When an insurer reserves the right to deny indemnification, the insured has the right to protect itself by entering into a settlement agreement. Such an agreement is enforceable against the parties to the settlement but, as the SJC pointed out, is not necessarily enforceable against the insurer.
The mere existence of a settlement agreement does not create indemnification obligations where none were present in the first place. In this case, Commerce had obtained a declaration that its policy did not cover the claims in the wrongful death case because Padovano’s actions were deemed to be intentional. Therefore, there was no coverage for the claim and Commerce was not bound to pay the $7.7 million judgment. This left the court to decide whether Commerce was still responsible for postjudgment interest on the $20,000 compulsory insurance payment.
The SJC undertook a similar analysis with regard to underlitigation as the Superior Court had done, balancing the risk of collusion against the policy considerations that encourage settlement agreements. The court concluded that an insurer who defends a claim under a reservation of rights is bound by the amount of a judgment arising from a prejudgment settlement/assignment agreement where (1) the insurer is given notice of the settlement/assignment agreement and an opportunity to be heard by the court before judgment enters; (2) the insurer contests the judgment; and (3) the insured, after hearing, meets his or her burden of showing that the settlement is reasonable in amount.
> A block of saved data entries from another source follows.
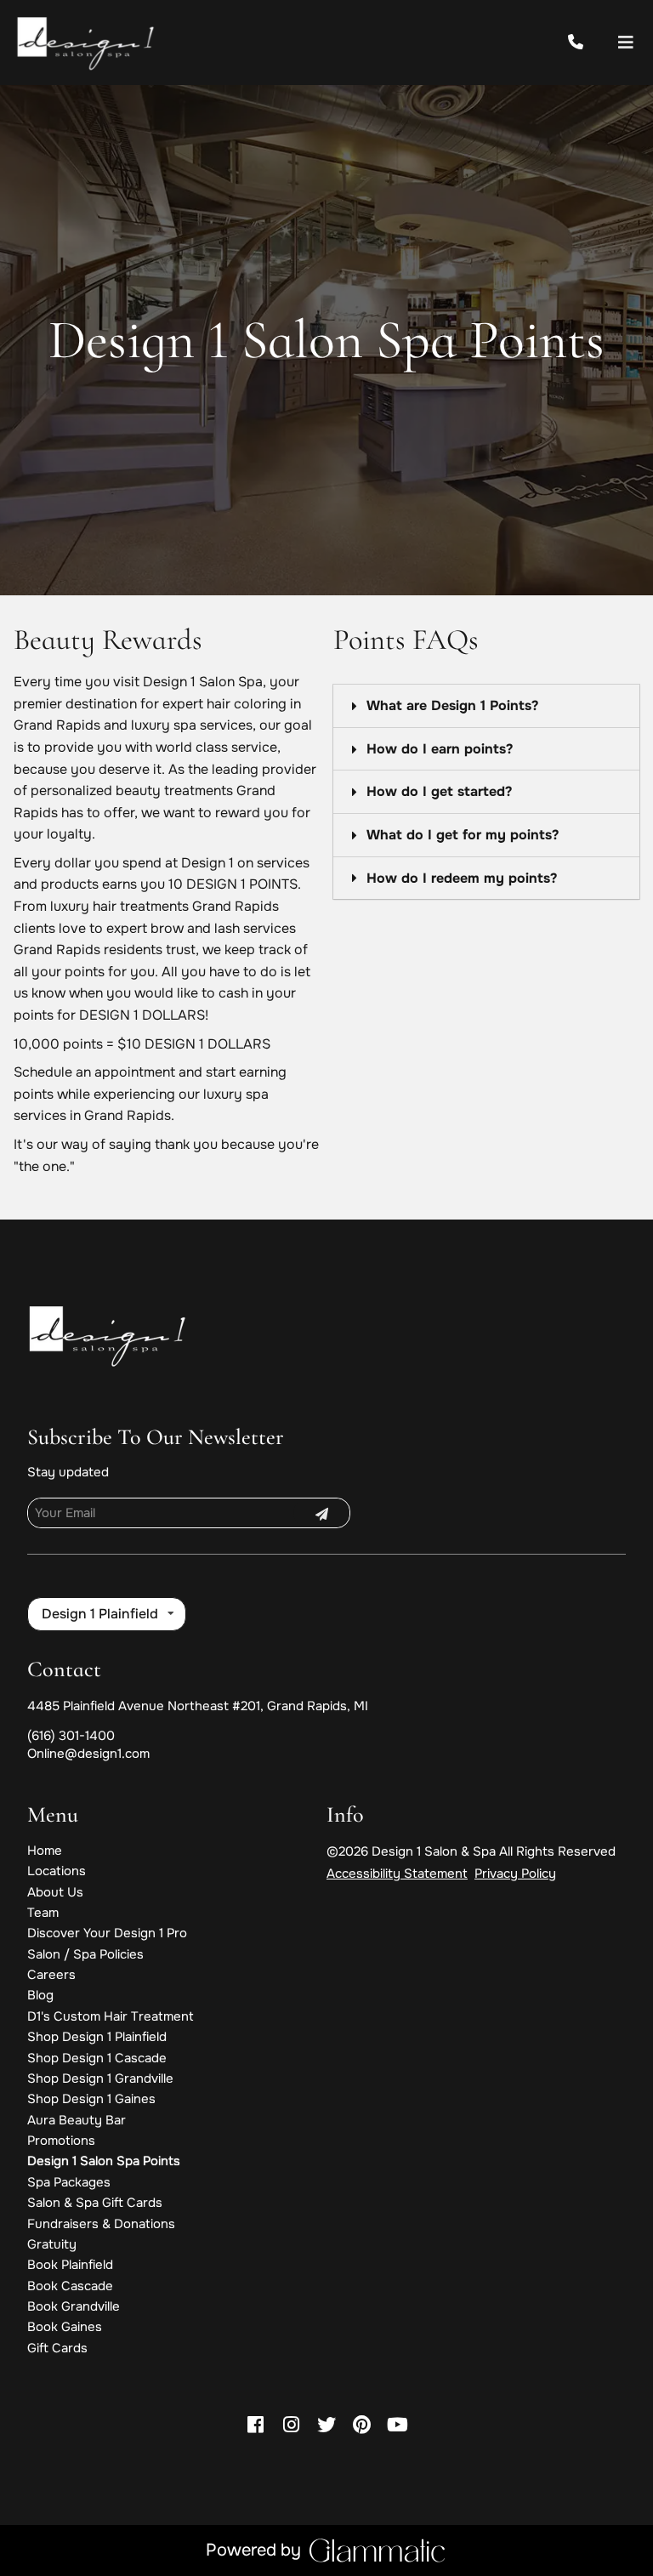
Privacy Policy (515, 1873)
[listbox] (106, 1614)
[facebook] (255, 2425)
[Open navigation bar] (626, 42)
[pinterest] (362, 2425)
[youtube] (398, 2425)
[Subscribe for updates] (321, 1512)
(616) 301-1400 (71, 1735)
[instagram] (291, 2425)
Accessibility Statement (397, 1873)
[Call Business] (591, 42)
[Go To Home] (87, 42)
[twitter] (326, 2425)
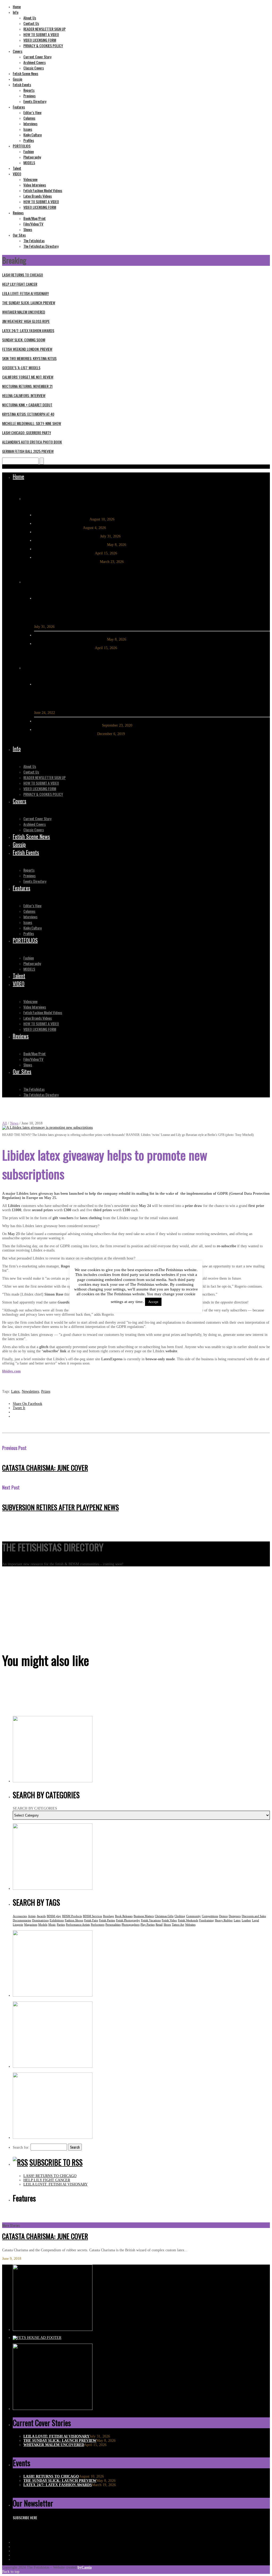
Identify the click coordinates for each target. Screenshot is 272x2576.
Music (52, 1924)
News (14, 1123)
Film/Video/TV (33, 224)
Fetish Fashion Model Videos (42, 190)
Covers (17, 51)
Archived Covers (34, 62)
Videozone (30, 179)
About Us (29, 17)
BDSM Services (92, 1916)
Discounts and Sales (254, 1916)
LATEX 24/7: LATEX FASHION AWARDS (28, 330)
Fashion (28, 151)
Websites (190, 1924)
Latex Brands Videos (37, 196)
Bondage (108, 1916)
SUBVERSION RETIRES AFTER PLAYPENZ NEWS (60, 1507)
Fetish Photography (128, 1920)
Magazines (30, 1924)
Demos (223, 1916)
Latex (15, 1391)
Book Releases (124, 1916)
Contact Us (31, 23)
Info (15, 12)
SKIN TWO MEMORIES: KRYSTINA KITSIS (29, 358)
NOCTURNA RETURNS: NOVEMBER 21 (27, 386)
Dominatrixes (40, 1920)
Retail (159, 1924)
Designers (235, 1916)
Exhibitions (57, 1920)
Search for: (21, 2147)
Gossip (17, 79)
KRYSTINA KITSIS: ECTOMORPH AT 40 (28, 414)
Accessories (20, 1916)
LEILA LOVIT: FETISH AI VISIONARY (25, 293)
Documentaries (22, 1920)
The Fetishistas (34, 240)
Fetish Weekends (188, 1920)
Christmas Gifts (164, 1916)
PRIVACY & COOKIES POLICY (43, 45)
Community (193, 1916)
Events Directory (34, 101)
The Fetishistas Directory (40, 246)
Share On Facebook (27, 1404)
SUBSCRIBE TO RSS (56, 2162)
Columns (29, 118)
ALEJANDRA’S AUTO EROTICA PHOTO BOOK (32, 442)
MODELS (29, 162)
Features (19, 107)
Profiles (28, 140)
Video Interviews (34, 185)
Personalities (113, 1924)
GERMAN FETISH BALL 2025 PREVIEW (28, 451)
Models (42, 1924)
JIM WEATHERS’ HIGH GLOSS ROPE (26, 321)
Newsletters (30, 1391)
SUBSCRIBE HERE (25, 2517)
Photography (32, 157)
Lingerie (18, 1924)
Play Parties (148, 1924)
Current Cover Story (37, 56)
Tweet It (19, 1408)
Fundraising (206, 1920)
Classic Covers (33, 68)
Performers (97, 1924)
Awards (41, 1916)
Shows (27, 229)
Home (17, 6)
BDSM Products (72, 1916)
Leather (246, 1920)
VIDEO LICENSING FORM (39, 40)
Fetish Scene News (25, 73)
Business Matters (144, 1916)
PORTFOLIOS (22, 146)
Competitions (210, 1916)
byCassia (85, 2567)
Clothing (180, 1916)
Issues (27, 129)
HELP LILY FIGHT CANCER (19, 284)
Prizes (45, 1391)
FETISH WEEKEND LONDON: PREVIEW (27, 349)
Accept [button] (153, 1302)
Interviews (30, 123)
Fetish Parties (107, 1920)
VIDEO (17, 173)
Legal (255, 1920)
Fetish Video (169, 1920)
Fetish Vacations (151, 1920)
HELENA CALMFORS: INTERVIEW (23, 395)
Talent (17, 168)
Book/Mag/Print (34, 218)
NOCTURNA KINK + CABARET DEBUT (27, 404)
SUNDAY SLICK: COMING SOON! (23, 339)
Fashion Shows (74, 1920)
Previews (29, 95)
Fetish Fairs (91, 1920)
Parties (61, 1924)
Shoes (167, 1924)
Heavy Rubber (224, 1920)
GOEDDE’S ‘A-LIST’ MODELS (21, 367)
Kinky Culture (32, 134)
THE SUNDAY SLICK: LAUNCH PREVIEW (28, 302)
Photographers (130, 1924)
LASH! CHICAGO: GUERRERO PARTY (26, 432)
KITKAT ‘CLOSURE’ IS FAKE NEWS (65, 734)
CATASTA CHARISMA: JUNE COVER (45, 1467)
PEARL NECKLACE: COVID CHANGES (68, 725)
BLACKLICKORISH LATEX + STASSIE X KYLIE (89, 698)
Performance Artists (78, 1924)
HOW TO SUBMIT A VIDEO (41, 34)
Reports (29, 90)
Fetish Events (22, 84)
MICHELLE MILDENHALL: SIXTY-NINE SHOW (31, 423)
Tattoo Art (178, 1924)
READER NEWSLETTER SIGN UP (44, 29)
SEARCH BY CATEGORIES (35, 1808)
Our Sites (19, 235)
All (4, 1123)
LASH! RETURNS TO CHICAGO (22, 274)
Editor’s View (32, 112)
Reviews (18, 212)
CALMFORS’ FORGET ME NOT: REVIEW (27, 377)
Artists (32, 1916)
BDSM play (54, 1916)
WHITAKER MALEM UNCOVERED (23, 312)
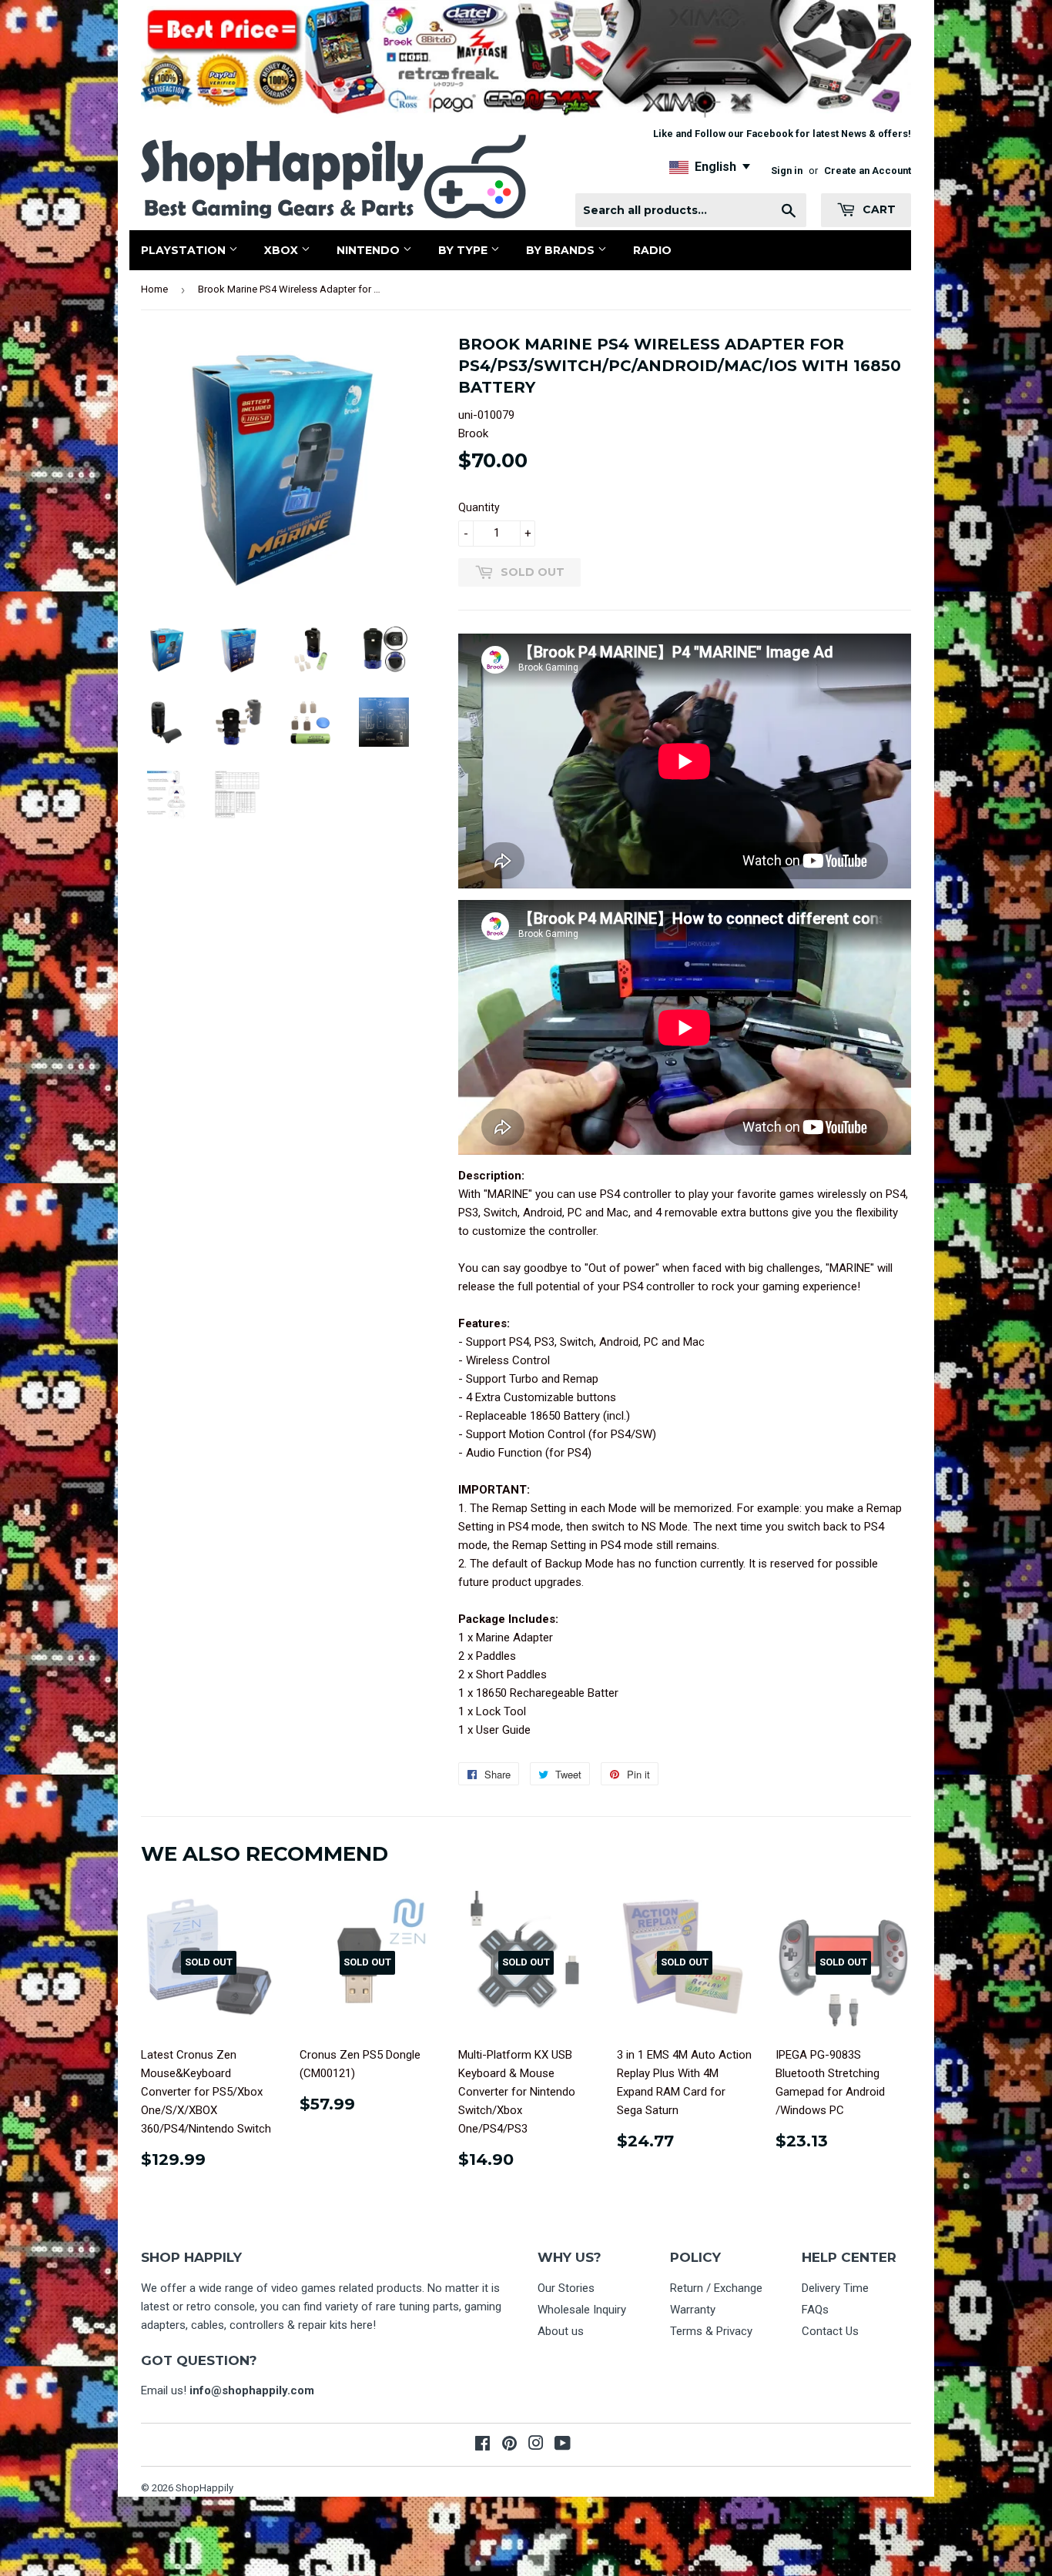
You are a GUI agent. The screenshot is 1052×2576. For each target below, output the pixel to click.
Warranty (692, 2310)
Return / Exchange (716, 2288)
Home (154, 289)
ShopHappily (204, 2488)
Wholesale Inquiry (582, 2310)
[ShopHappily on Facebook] (482, 2445)
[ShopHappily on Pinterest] (509, 2445)
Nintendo (370, 250)
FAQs (815, 2310)
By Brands (562, 250)
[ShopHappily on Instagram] (536, 2445)
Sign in (786, 170)
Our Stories (566, 2288)
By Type (464, 250)
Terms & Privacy (711, 2331)
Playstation (185, 250)
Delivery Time (835, 2288)
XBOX (282, 250)
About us (561, 2331)
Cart (877, 209)
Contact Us (830, 2331)
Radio (652, 250)
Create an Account (867, 170)
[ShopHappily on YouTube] (562, 2445)
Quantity (479, 507)
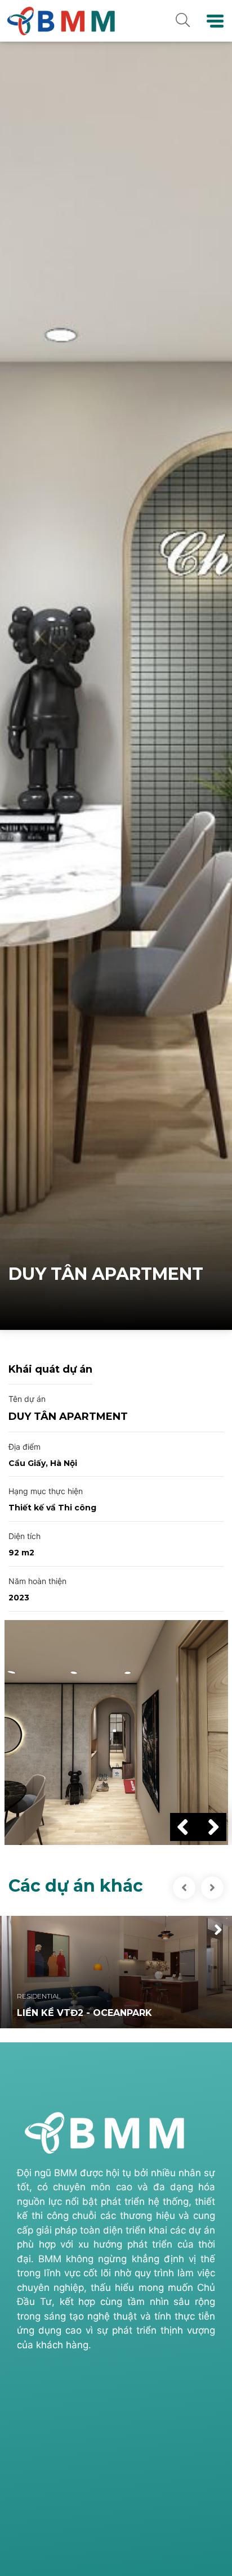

Further, the court held that a “reasonable” settlement amount cannot exceed the limits of insurance coverage, since any recovery under the assignment agreement will come from the insurer. In this case, because no reasonableness review had been conducted, the SJC remanded the case for a review on the reasonableness of the settlement/assignment agreement.
This case illustrates how an insurer can challenge underlitigation in certain situations. It also shows that, while settlement and assignment agreements are useful, they cannot unfairly expose an insurer to liability that exceeds its policy limits.
This case should act as a warning to counsel to carefully assess the recoverability of judgments. In the absence of a defendant who can personally pay a large judgment, or other extraneous circumstances, such as Chapter 176D liability against the insurer, settlement and assignment agreements should be kept within the limits of any applicable insurance policy.